Je ne peux pas tout rapporter ici de ce que dit Lena Louarn (ci-dessus, en mairie du Conquet en août 2014, photo d'archive) dans cette interview. Mais est-ce un hasard si elle paraît à trois mois des prochaines élections régionales ? On l'a également beaucoup vue sur le terrain avant et pendant l'été, présider diverses manifestations et signatures, et donc dans la presse, y compris dans "Bretons" à un moment bien choisi ! Est-ce à dire qu'elle sera à nouveau candidate aux élections régionales de décembre prochain et sur la liste du PS ?
Pour l'instant, ni elle-même ni les responsables socialistes n'ont rien dévoilé de leurs intentions. Les seuls noms que l'on connaisse jusqu'à présent sur chacune des listes départementales sont ceux des socialistes qui seront effectivement candidats. Mais dans chaque département, il reste plusieurs places à pourvoir, y compris à un niveau éligible, et la société civile devrait y contribuer largement.
Or Lena Louarn était déjà considérée en 2010 comme une personnalité qualifiée. Au PS, on semble considérer qu'elle a réalisé un travail conséquent au cours de la présente mandature. Il ne serait dès lors pas du tout surprenant qu'elle fasse partie de l'équation (comme on dit dans ces cas-là) pour la prochaine élection. Plusieurs socialistes laissent entendre d'ores et déjà qu'elle aura bel et bien sa place sur une de leurs listes.
Le contraire serait surprenant, pour deux raisons. On la voit mal rejoindre la liste résolument bretonne de Christian Troadec et de l'UDB, avec laquelle elle pourrait pourtant avoir pas mal d'affinités. Alors que Jean-Yves Le Drian l'a recrutée en 2010 et qu'elle demande à repartir, de la même manière on voit mal le PS se priver de la présence et de l'image d'une Lena Louarn qui représente de fait l'action de la Région dans le domaine des langues de Bretagne depuis cinq ans. Mais dans cette hypothèse, elle doit s'attendre à devoir affronter des débats qui pourraient être vifs au cours de la prochaine campagne électorale sur ce qu'il est convenu d'appeler la question bretonne.

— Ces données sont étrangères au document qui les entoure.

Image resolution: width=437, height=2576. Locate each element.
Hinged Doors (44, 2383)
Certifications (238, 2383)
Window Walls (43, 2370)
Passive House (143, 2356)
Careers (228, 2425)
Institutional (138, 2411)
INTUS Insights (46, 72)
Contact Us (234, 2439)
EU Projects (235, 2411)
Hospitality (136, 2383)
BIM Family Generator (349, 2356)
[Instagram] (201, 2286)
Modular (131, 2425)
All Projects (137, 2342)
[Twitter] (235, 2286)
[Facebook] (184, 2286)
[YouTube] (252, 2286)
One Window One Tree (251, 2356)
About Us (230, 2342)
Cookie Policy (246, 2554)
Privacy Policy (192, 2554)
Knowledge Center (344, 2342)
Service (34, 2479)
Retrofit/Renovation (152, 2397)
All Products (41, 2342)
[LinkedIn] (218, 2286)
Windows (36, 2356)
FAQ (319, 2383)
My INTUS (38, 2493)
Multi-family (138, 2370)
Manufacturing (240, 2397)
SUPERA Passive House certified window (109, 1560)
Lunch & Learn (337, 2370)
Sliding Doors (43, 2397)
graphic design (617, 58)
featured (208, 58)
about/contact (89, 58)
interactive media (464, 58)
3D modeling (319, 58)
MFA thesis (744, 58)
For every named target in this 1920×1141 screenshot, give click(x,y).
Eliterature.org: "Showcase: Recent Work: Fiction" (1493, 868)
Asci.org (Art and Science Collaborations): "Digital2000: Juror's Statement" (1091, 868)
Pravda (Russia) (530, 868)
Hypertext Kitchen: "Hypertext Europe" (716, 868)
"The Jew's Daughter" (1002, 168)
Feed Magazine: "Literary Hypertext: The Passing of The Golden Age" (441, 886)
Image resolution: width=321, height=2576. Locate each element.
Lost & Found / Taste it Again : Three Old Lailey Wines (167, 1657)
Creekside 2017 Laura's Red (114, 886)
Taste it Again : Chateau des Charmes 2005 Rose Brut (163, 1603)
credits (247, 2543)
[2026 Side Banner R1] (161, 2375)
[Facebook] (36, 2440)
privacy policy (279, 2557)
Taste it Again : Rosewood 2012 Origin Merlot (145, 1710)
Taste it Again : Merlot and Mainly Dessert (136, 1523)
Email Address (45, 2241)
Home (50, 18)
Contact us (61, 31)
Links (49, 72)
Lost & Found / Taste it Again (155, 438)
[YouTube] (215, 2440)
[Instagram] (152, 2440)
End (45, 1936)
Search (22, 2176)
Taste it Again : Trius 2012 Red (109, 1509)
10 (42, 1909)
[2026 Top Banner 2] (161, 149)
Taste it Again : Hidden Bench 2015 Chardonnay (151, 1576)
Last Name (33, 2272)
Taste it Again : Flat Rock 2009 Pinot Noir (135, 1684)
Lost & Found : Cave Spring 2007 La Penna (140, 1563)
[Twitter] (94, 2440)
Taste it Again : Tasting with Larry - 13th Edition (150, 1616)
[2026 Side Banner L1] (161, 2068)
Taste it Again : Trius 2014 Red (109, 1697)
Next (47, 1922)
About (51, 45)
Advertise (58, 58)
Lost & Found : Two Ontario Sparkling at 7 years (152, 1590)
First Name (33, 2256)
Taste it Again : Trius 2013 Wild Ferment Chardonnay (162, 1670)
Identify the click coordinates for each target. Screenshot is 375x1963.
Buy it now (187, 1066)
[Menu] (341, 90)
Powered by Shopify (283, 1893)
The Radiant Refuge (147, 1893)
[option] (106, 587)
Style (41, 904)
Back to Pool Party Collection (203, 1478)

Reste à savoir dans quel département elle serait candidate. En 2010, elle l'était dans le Finistère, alors qu'elle n'y réside pas : ça avait fait un peu jaser à l'époque, et depuis. Pourrait-elle être candidate cette fois en Ille-et-Vilaine, puisqu'elle réside à Rennes ? On le saura forcément quand les arbitrages auront été rendus et que sa candidature sera officiellement annoncée.